» Aim
Rewrite everything in the data from the line containing "Click the Name column header" down to the line containing "(x=79, y=172)", both ends included, offsetting each coordinate in the answers by 24 and keeping every other number as it is. Leave the pictures out.

» Provided data
■ ■ ■ ■ ■ ■ ■
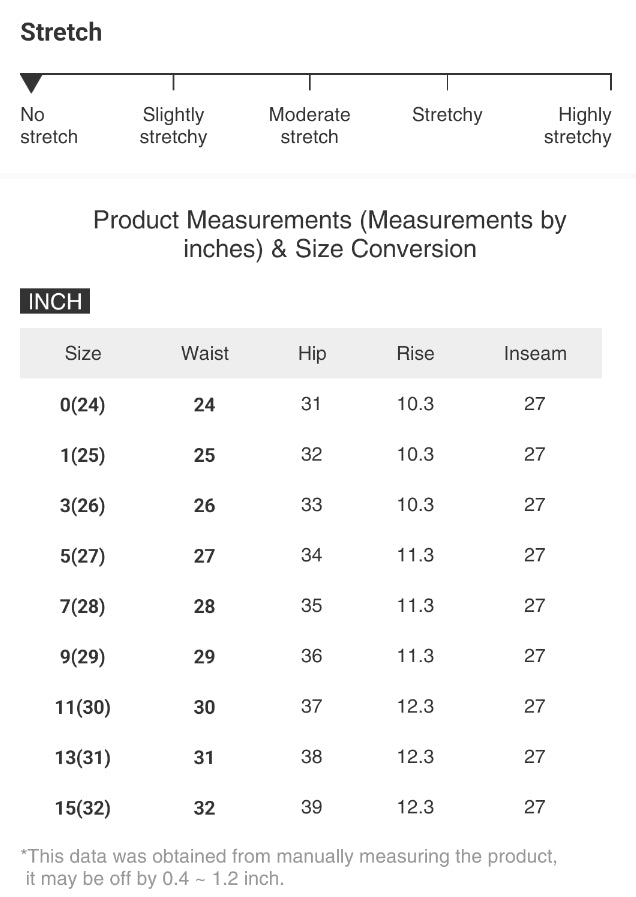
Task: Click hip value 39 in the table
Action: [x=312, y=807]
■ ■ ■ ■ ■ ■ ■
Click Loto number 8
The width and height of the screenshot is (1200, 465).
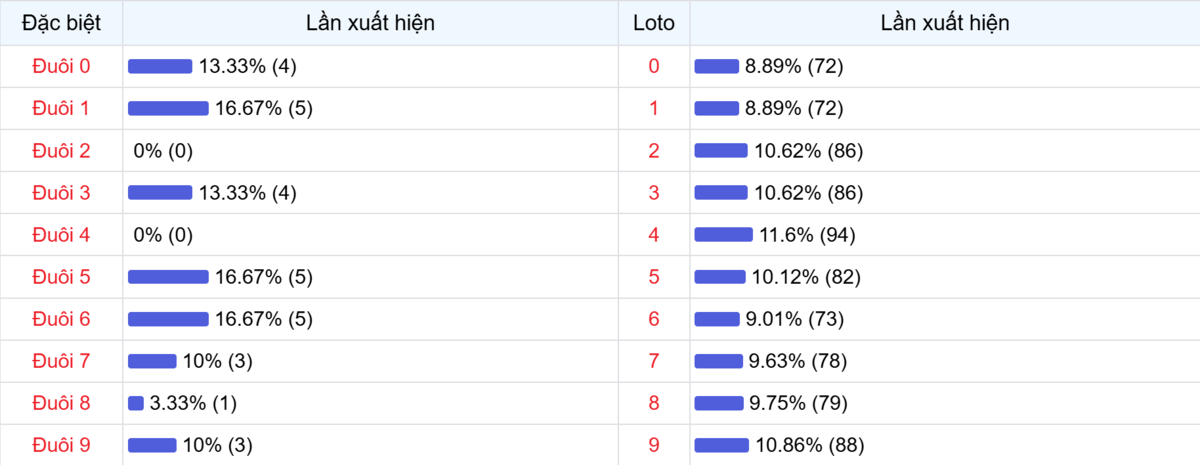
■ ■ ■ ■ ■ ■ ■
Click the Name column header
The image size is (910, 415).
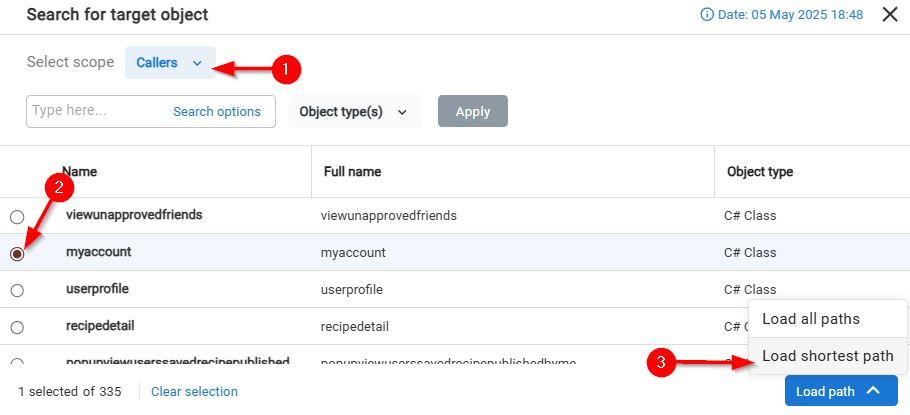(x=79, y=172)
■ ■ ■ ■ ■ ■ ■
» Correct output
Click the Name column header
The image size is (910, 415).
(x=103, y=196)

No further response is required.